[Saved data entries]
■ ■ ■

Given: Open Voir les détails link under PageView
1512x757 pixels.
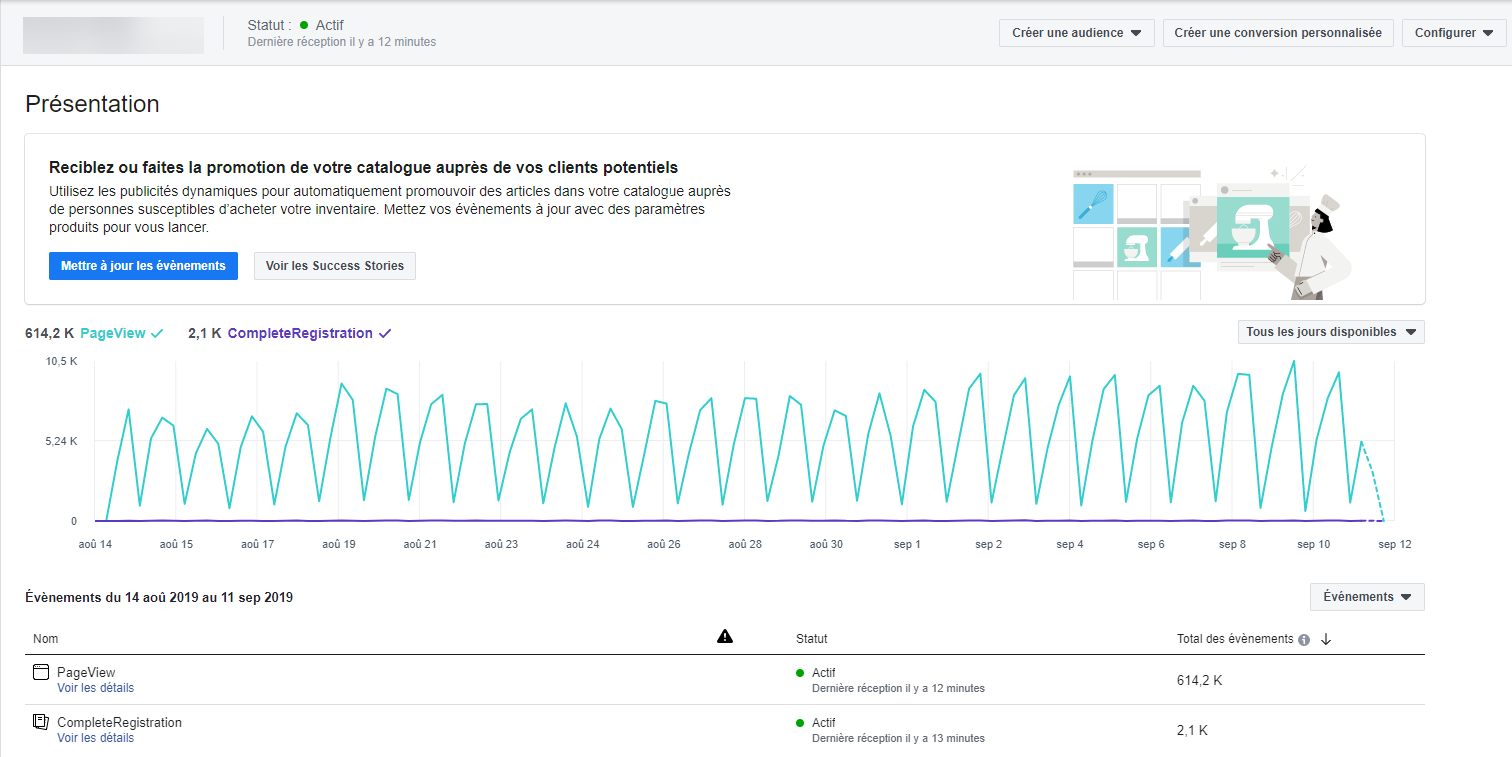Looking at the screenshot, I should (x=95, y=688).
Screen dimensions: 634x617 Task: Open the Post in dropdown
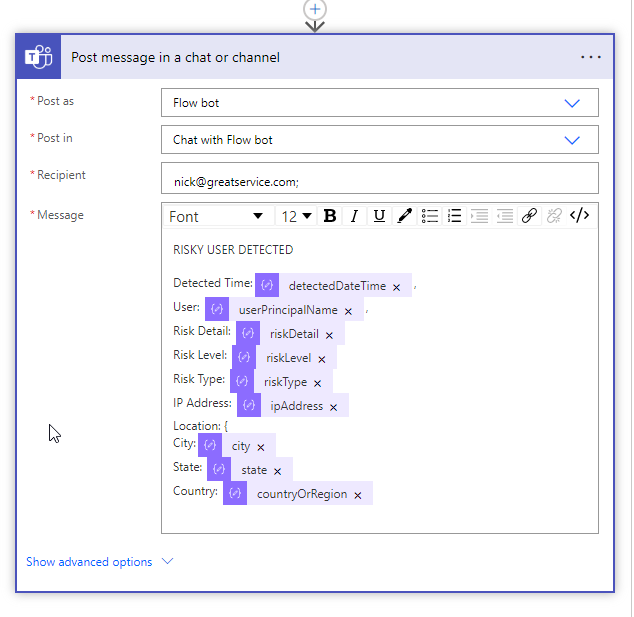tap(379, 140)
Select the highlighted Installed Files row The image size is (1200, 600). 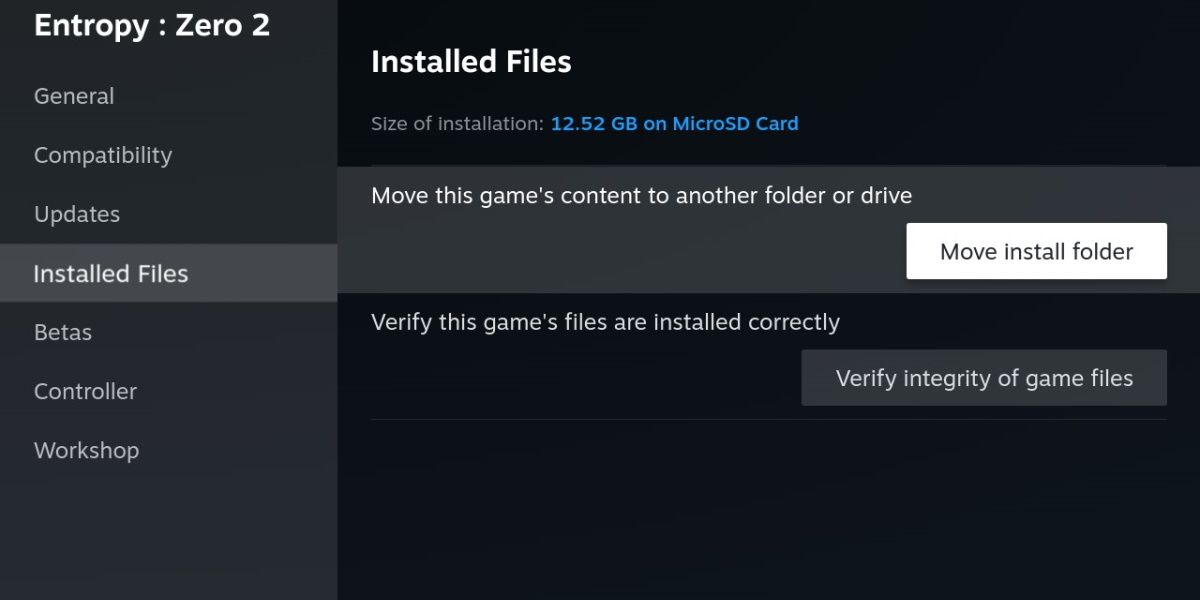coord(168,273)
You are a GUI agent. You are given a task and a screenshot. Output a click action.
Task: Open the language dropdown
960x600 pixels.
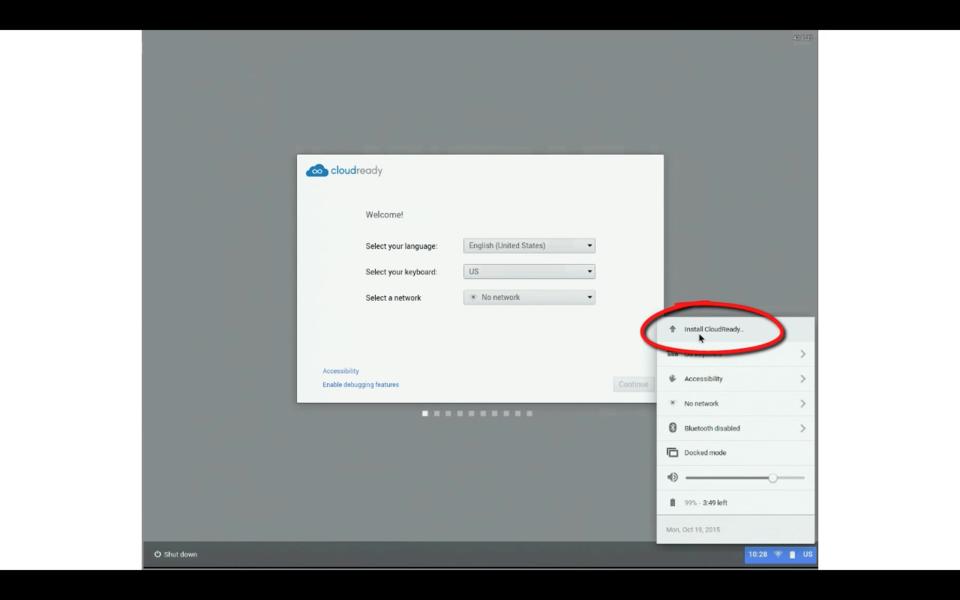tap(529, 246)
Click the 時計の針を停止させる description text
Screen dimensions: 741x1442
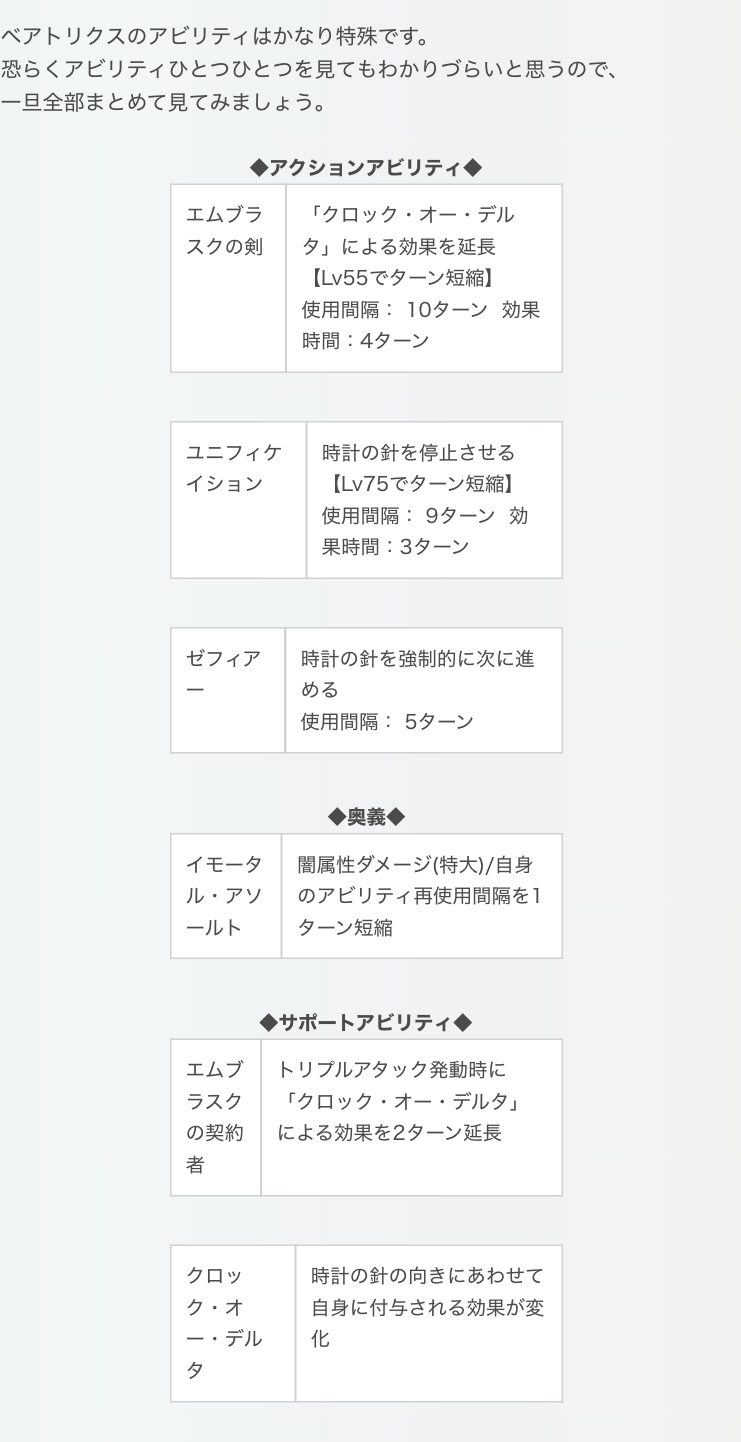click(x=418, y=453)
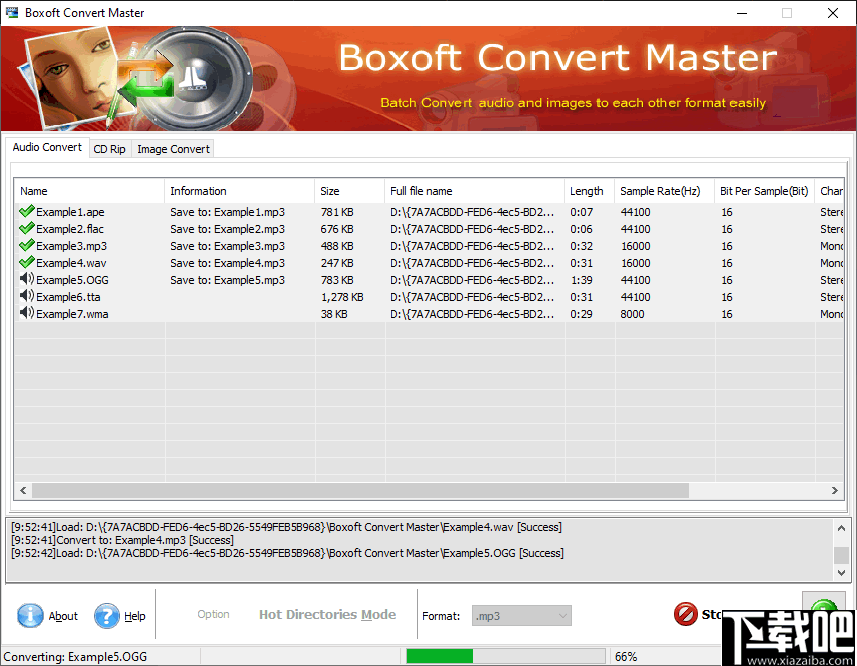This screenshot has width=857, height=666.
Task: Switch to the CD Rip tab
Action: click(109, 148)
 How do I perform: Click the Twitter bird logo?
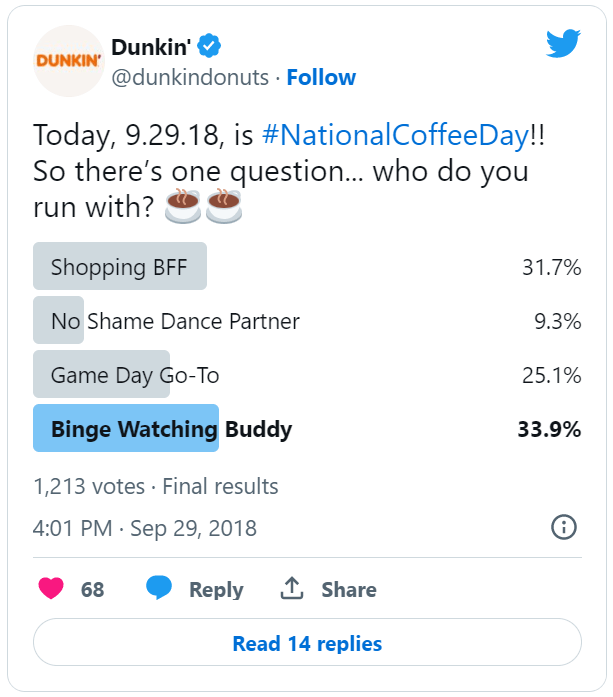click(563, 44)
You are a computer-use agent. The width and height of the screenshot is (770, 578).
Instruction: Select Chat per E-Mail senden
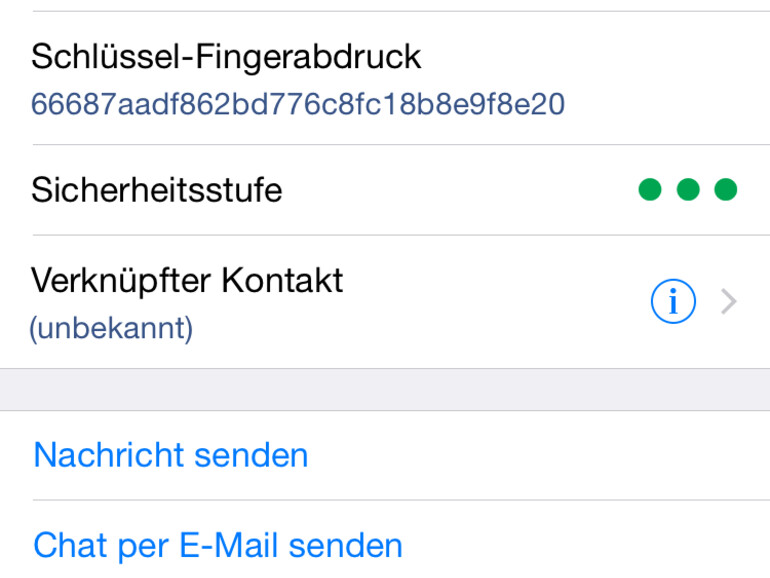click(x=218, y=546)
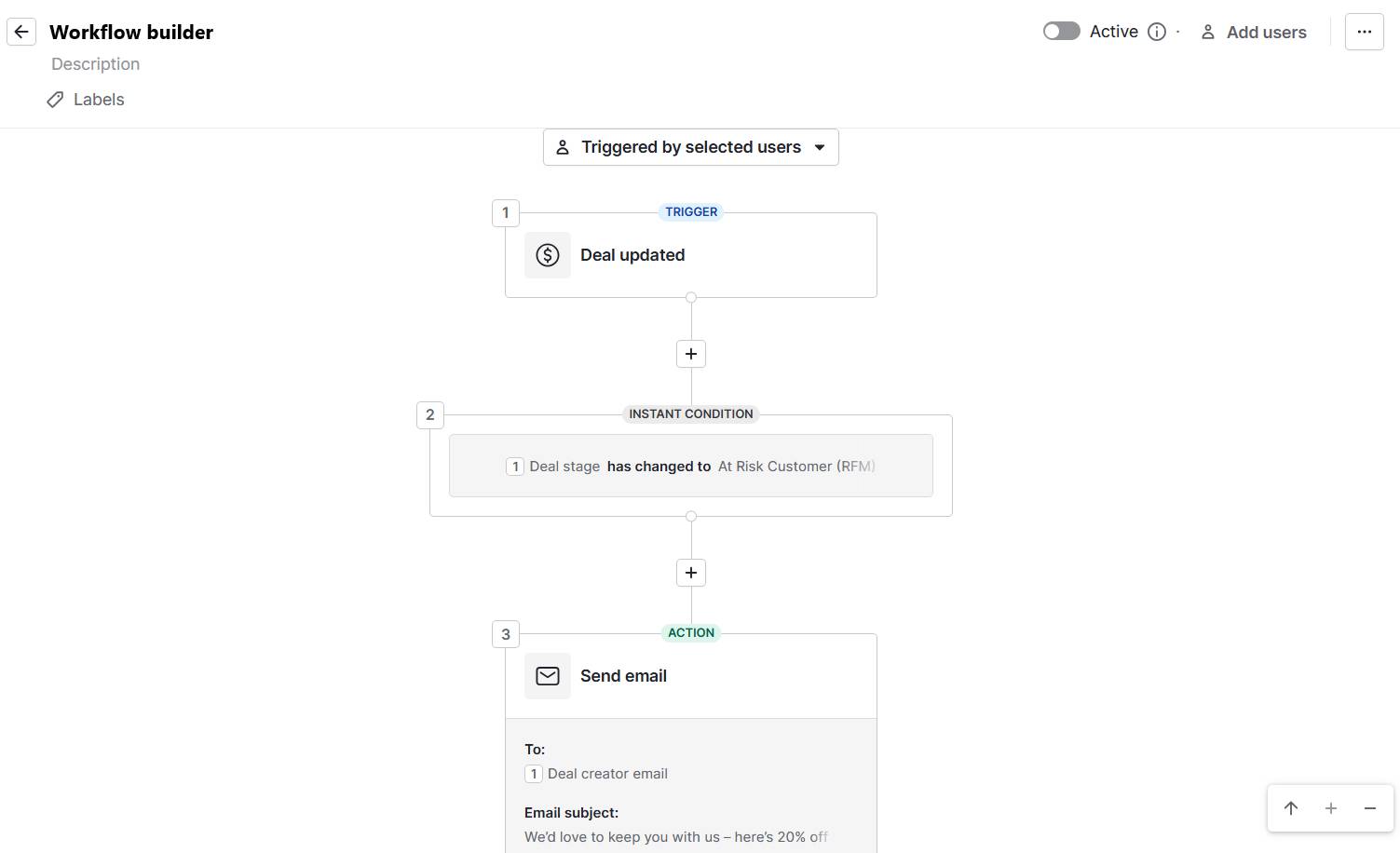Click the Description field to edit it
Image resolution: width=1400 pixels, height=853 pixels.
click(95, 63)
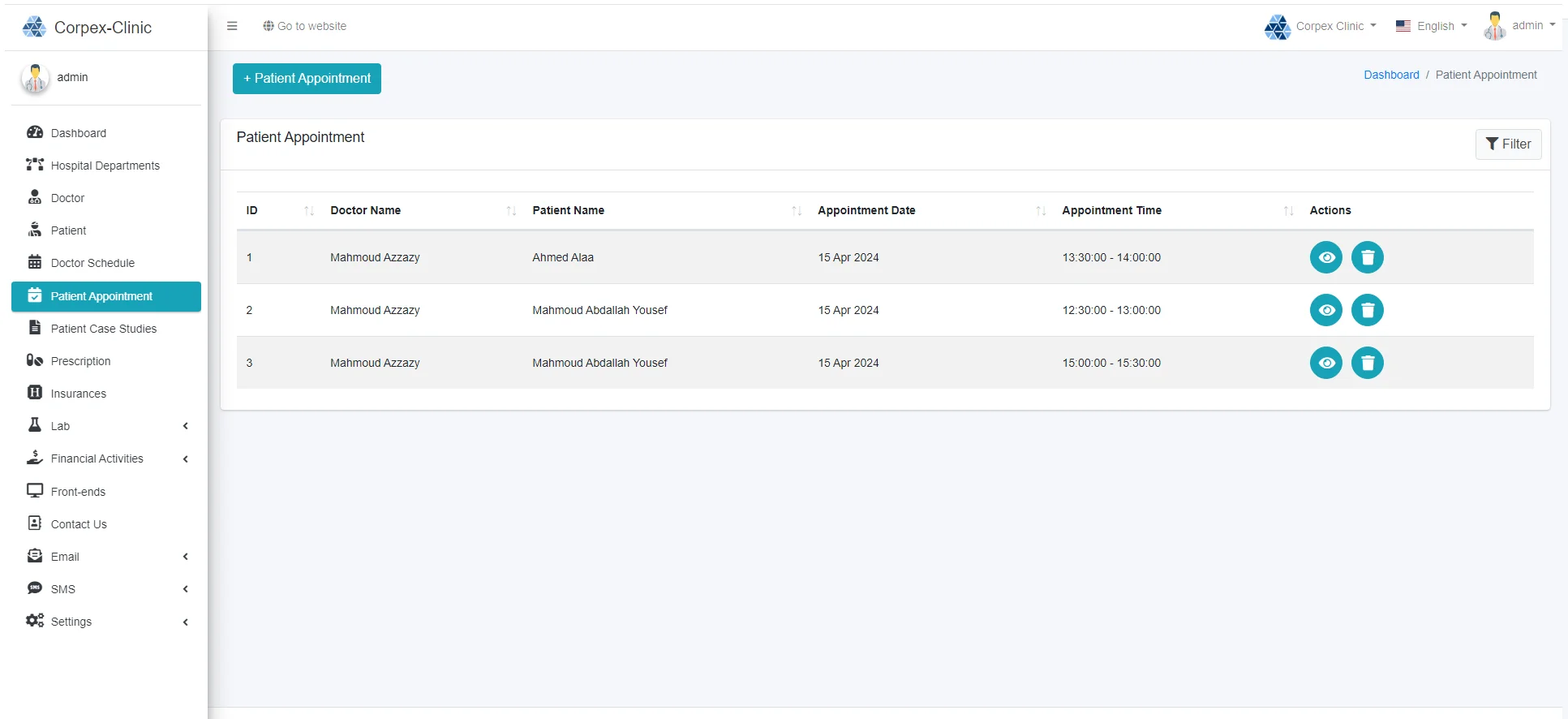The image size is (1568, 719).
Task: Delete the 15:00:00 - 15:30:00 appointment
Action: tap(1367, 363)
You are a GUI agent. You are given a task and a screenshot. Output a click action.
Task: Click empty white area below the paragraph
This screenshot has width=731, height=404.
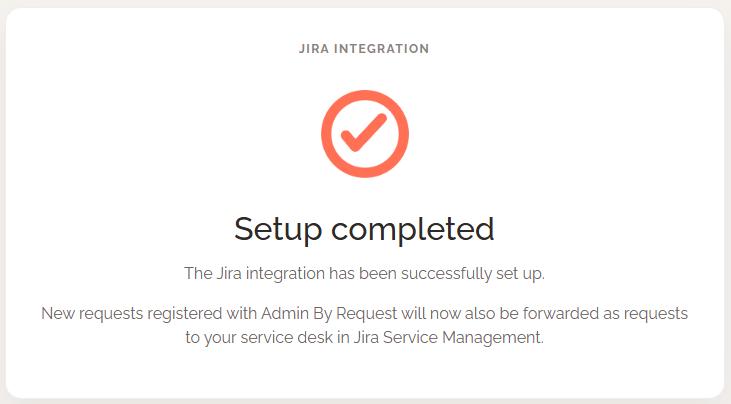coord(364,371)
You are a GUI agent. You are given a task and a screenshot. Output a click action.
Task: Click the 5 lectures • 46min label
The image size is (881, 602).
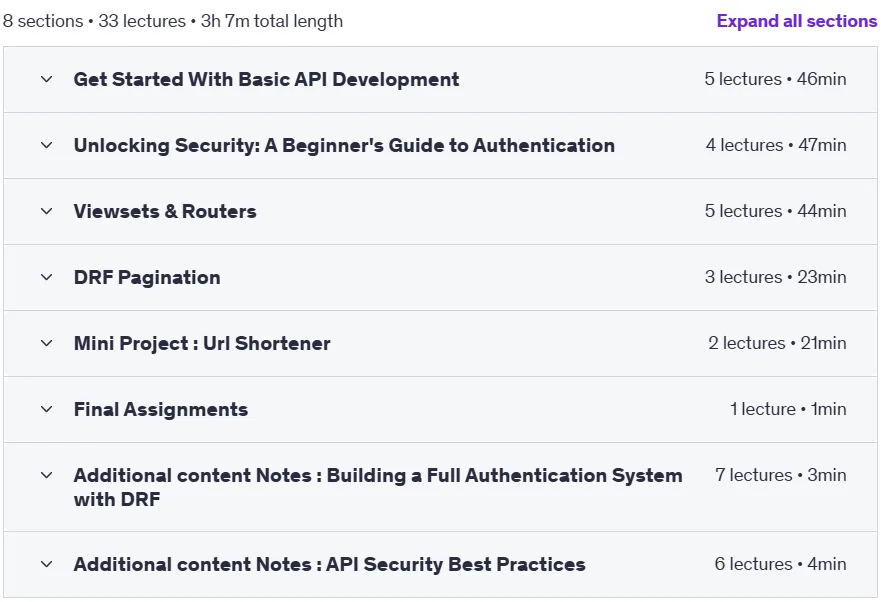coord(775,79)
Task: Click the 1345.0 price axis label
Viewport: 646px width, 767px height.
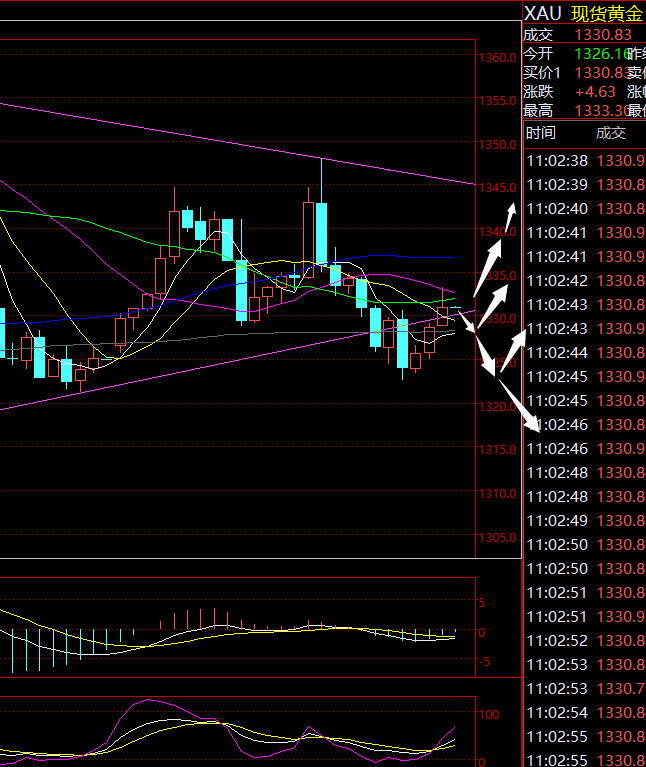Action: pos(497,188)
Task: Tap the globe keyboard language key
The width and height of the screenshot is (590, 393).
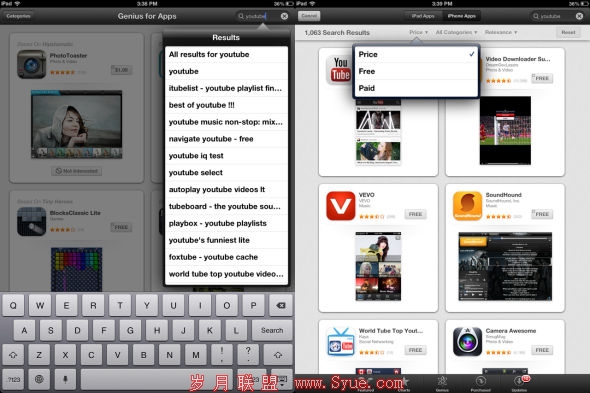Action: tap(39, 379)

■ ■ ■

_Problem statement_:
Skip every picture. Repeat word for word the lines from the line holding "The image size is (881, 602)." through the end of the entries above.

_Written answer_:
The image size is (881, 602).
coord(775,79)
Task: Click the 1345.0 price axis label
Viewport: 646px width, 767px height.
Action: pos(497,188)
Task: Tap the globe keyboard language key
The width and height of the screenshot is (590, 393).
Action: tap(39, 379)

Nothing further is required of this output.